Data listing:
╭──

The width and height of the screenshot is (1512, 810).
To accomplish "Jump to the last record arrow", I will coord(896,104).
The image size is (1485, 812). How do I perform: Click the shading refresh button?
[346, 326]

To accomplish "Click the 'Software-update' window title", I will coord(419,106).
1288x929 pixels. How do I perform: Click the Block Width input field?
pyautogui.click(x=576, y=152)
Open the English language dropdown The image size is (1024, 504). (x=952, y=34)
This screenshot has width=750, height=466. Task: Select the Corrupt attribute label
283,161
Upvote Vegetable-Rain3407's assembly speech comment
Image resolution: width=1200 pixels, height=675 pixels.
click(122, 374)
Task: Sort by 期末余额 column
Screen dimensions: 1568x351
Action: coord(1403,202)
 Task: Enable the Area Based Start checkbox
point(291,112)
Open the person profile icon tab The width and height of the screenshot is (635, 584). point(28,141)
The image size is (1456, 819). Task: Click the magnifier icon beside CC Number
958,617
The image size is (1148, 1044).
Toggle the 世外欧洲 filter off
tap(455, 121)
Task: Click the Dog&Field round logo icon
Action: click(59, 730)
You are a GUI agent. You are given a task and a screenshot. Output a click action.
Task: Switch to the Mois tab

╰──

Exercise goal
Copy out every line of the records above word for word.

Result of the task
The width and height of the screenshot is (1512, 810).
To accomplish "Jump to the last record arrow", I will coord(896,104).
The image size is (1485, 812). How do I perform: Click the shading refresh button?
[346, 326]

To accomplish "Click the 'Software-update' window title", I will coord(419,106).
1288x929 pixels. How do I perform: Click the Block Width input field?
pyautogui.click(x=576, y=152)
Open the English language dropdown The image size is (1024, 504). (x=952, y=34)
This screenshot has width=750, height=466. Task: Select the Corrupt attribute label
283,161
Upvote Vegetable-Rain3407's assembly speech comment
Image resolution: width=1200 pixels, height=675 pixels.
click(122, 374)
Task: Sort by 期末余额 column
Screen dimensions: 1568x351
Action: coord(1403,202)
 Task: Enable the Area Based Start checkbox
point(291,112)
Open the person profile icon tab The width and height of the screenshot is (635, 584). point(28,141)
The image size is (1456, 819). Task: Click the magnifier icon beside CC Number
958,617
The image size is (1148, 1044).
Toggle the 世外欧洲 filter off
tap(455, 121)
Task: Click the Dog&Field round logo icon
Action: click(59, 730)
You are a GUI agent. You are given a task and a screenshot. Output a click action.
Task: Switch to the Mois tab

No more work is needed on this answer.